── Recorded information

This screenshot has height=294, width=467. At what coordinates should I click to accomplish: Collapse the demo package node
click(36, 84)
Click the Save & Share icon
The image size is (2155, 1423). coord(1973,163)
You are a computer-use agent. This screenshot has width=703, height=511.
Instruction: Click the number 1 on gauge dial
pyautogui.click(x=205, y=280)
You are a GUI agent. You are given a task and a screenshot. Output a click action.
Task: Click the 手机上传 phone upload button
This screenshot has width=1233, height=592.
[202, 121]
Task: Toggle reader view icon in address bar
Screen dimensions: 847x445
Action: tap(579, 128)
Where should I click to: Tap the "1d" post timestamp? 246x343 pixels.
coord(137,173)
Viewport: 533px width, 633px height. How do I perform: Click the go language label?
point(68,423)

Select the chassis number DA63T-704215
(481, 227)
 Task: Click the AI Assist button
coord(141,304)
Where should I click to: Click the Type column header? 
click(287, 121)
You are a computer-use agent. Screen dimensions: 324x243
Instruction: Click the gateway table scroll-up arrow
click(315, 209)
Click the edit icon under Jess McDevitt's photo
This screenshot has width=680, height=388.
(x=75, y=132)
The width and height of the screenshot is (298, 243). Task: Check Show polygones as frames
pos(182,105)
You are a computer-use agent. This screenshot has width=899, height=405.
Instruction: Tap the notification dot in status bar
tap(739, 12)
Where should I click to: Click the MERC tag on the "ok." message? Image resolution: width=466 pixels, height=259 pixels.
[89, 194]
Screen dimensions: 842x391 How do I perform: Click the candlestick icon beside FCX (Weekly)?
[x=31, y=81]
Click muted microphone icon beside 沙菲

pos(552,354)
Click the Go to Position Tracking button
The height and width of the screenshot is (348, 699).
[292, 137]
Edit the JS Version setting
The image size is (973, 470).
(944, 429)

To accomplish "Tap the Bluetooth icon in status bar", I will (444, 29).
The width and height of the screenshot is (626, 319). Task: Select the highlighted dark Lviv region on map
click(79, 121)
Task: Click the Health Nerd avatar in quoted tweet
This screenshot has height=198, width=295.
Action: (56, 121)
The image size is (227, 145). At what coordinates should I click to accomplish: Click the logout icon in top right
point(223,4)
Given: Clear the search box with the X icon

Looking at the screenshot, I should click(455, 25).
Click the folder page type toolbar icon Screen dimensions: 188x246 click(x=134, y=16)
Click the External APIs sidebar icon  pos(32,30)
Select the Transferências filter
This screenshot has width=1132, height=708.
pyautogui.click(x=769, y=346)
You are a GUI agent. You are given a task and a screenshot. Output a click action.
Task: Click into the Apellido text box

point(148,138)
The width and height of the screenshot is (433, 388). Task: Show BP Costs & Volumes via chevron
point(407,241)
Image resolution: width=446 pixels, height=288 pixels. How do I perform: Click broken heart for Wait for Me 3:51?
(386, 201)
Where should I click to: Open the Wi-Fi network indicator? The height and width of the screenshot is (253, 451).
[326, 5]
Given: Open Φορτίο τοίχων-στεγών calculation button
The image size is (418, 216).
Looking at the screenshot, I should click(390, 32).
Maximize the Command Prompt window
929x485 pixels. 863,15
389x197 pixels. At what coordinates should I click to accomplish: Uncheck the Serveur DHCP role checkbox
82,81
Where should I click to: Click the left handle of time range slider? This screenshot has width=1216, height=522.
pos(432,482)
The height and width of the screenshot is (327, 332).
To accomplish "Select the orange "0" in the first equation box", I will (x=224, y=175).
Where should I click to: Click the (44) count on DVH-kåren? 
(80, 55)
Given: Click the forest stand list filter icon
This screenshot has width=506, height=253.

────

• [What is needed]: The response has to contain every record shown above, unaltered and complete.

• [Written reply]:
This screenshot has height=294, width=467. At what coordinates should I click to accomplish: Collapse the demo package node
click(36, 84)
Click the Save & Share icon
The image size is (2155, 1423). coord(1973,163)
You are a computer-use agent. This screenshot has width=703, height=511.
Instruction: Click the number 1 on gauge dial
pyautogui.click(x=205, y=280)
You are a GUI agent. You are given a task and a screenshot. Output a click action.
Task: Click the 手机上传 phone upload button
This screenshot has width=1233, height=592.
[202, 121]
Task: Toggle reader view icon in address bar
Screen dimensions: 847x445
Action: tap(579, 128)
Where should I click to: Tap the "1d" post timestamp? 246x343 pixels.
coord(137,173)
Viewport: 533px width, 633px height. How do I perform: Click the go language label?
point(68,423)

Select the chassis number DA63T-704215
(481, 227)
 Task: Click the AI Assist button
coord(141,304)
Where should I click to: Click the Type column header? 
click(287, 121)
You are a computer-use agent. Screen dimensions: 324x243
Instruction: Click the gateway table scroll-up arrow
click(315, 209)
Click the edit icon under Jess McDevitt's photo
This screenshot has width=680, height=388.
(x=75, y=132)
The width and height of the screenshot is (298, 243). Task: Check Show polygones as frames
pos(182,105)
You are a computer-use agent. This screenshot has width=899, height=405.
Instruction: Tap the notification dot in status bar
tap(739, 12)
Where should I click to: Click the MERC tag on the "ok." message? Image resolution: width=466 pixels, height=259 pixels.
[89, 194]
Screen dimensions: 842x391 How do I perform: Click the candlestick icon beside FCX (Weekly)?
[x=31, y=81]
Click muted microphone icon beside 沙菲

pos(552,354)
Click the Go to Position Tracking button
The height and width of the screenshot is (348, 699).
[292, 137]
Edit the JS Version setting
The image size is (973, 470).
(944, 429)

To accomplish "Tap the Bluetooth icon in status bar", I will (444, 29).
The width and height of the screenshot is (626, 319). Task: Select the highlighted dark Lviv region on map
click(79, 121)
Task: Click the Health Nerd avatar in quoted tweet
This screenshot has height=198, width=295.
Action: (56, 121)
The image size is (227, 145). At what coordinates should I click to accomplish: Click the logout icon in top right
point(223,4)
Given: Clear the search box with the X icon

Looking at the screenshot, I should click(455, 25).
Click the folder page type toolbar icon Screen dimensions: 188x246 click(x=134, y=16)
Click the External APIs sidebar icon  pos(32,30)
Select the Transferências filter
This screenshot has width=1132, height=708.
pyautogui.click(x=769, y=346)
You are a GUI agent. You are given a task and a screenshot. Output a click action.
Task: Click into the Apellido text box

point(148,138)
The width and height of the screenshot is (433, 388). Task: Show BP Costs & Volumes via chevron
point(407,241)
Image resolution: width=446 pixels, height=288 pixels. How do I perform: Click broken heart for Wait for Me 3:51?
(386, 201)
Where should I click to: Open the Wi-Fi network indicator? The height and width of the screenshot is (253, 451).
[326, 5]
Given: Open Φορτίο τοίχων-στεγών calculation button
The image size is (418, 216).
Looking at the screenshot, I should click(390, 32).
Maximize the Command Prompt window
929x485 pixels. 863,15
389x197 pixels. At what coordinates should I click to accomplish: Uncheck the Serveur DHCP role checkbox
82,81
Where should I click to: Click the left handle of time range slider? This screenshot has width=1216, height=522.
pos(432,482)
The height and width of the screenshot is (327, 332).
To accomplish "Select the orange "0" in the first equation box", I will (x=224, y=175).
Where should I click to: Click the (44) count on DVH-kåren? 
(80, 55)
Given: Click the forest stand list filter icon
This screenshot has width=506, height=253.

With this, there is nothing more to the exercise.